■ Passage given ■
This is going to have to change if studios and streamers want to part of the bigger picture in a few years’ time.
ETC divides the creative process into three parts. Bergquist dubs the ideation part, where creatives “sense” what an audience wants to see, “zeitgeist intelligence.”
Then there’s the core of the creative process, where creatives define their voices and make strategic decisions about what product will be crafted.
Finally, the product is made.
AI’s immediate impact is on that final phase. But by automating production, “Generative AI not only puts more emphasis on Zeitgeist-sensing and creative decision-making, it gives creative decision-makers tools to quickly and cheaply tinker, experiment, and prototype.”
At the same time, traditional media companies “risk losing their monopoly on the craft of high-quality content.”
Generative AI empowers social creatives to quickly and cheaply craft “studio quality” content threatening the status of traditional media. They can do this because their knowledge of what the audience wants is crowdsources by links, likes and recommendation algorithms. The content produced is computable in the sense that it can all be digitally mined. And the scale of content production means there’s enough supply to fit cater for every audience whim.
But ETC spots a weakness. Social media platforms and content creators reliant on those platforms lack any real understanding of their audience, claims ETC. It is just “basic content match-making”.
Instead, studios and especially streamers, can strike back against pure AI content generators by using the data they have at their disposal more intelligently.
“Programmatic content distributors like TikTok match content with audiences without any semantic understanding of why this content resonates. It’s just a programmatic marketplace that computes the content de facto.”
With generative AI bringing high production value tools to social creators, we can expect a new category of “short-form linear content” to emerge on social platforms.
Studios, on the other hand, “have the longest experience and the largest dataset available to not only develop an intelligence go their audiences, but to draw them into a deep relationship with their franchises.”
Media organizations, “especially those with a streaming service,” have both the data and a unique capability to understand the cultural zeitgeist. They can use AI to better “know” what audiences want, Bergquist says.
ETC also suggests that it’s the large media organizations that have the financial backbone “to create highly integrated and replicable AI-driven virtual production workflows.”
It contends that traditional media players will need to differentiate through immersive, multi-platform, world-building franchises, a trend they are already pursuing of course.
This, says ETC, “is the greatest opportunity for large media organizations to leverage virtual production and generative AI together to quicken and cheapen the cost of producing these multi-format immersive pieces. This new form of computable content will run on game engines.”
In so doing, this “revolutionizes the way stories are told,” with integrated narratives spun across linear and immersive media products.
There are warnings, though.
“Media organizations don’t have a software culture, nor can they support large AI R&D assets. They could partner with (or acquire) key AI research organizations to leverage their data to create their own proprietary content and audience intelligence models, but this is a heavy lift.”
ETC also identifies a need for intuitive “human-ready” and “business-ready” interfaces for AI models, which continues to be the greatest bottleneck for AI in enterprise. Too often, says Bergquist, organizations can’t connect models and business needs.
“Whoever can redesign their organizations and workforce needs to best create a ‘culture’ of AI and data will move faster than its competitors.”
Education, insists ETC, is the largest opportunity in AI today.
While everyone seems to agree AI represents a big financial opportunity to automate some production and postproduction workflow it begs a question: Does taking knowledge of the craft out of creative work affect creative decisions and creative output overall? Or, put another way, does knowing the craft make a creative a better decision-maker? ETC has no answers for this, and perhaps we’ll only find out in time.
More globally, what the media industry needs right now is a distinct and actionable AI vision.

■ The problem ■
Can you reproduce word for word the part of the article on generative AI and media companies that runs from "ETC also identifies" up to and including "out in time."?

■ Material provided ■
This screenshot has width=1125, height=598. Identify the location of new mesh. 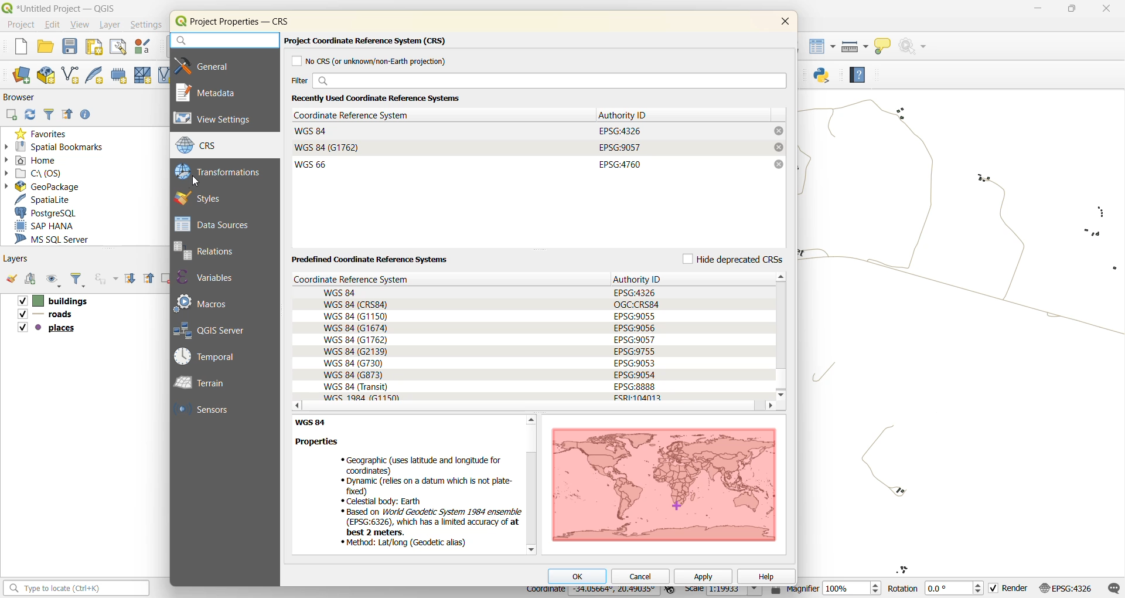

■ Completed exercise ■
ETC also identifies a need for intuitive “human-ready” and “business-ready” interfaces for AI models, which continues to be the greatest bottleneck for AI in enterprise. Too often, says Bergquist, organizations can’t connect models and business needs.
“Whoever can redesign their organizations and workforce needs to best create a ‘culture’ of AI and data will move faster than its competitors.”
Education, insists ETC, is the largest opportunity in AI today.
While everyone seems to agree AI represents a big financial opportunity to automate some production and postproduction workflow it begs a question: Does taking knowledge of the craft out of creative work affect creative decisions and creative output overall? Or, put another way, does knowing the craft make a creative a better decision-maker? ETC has no answers for this, and perhaps we’ll only find out in time.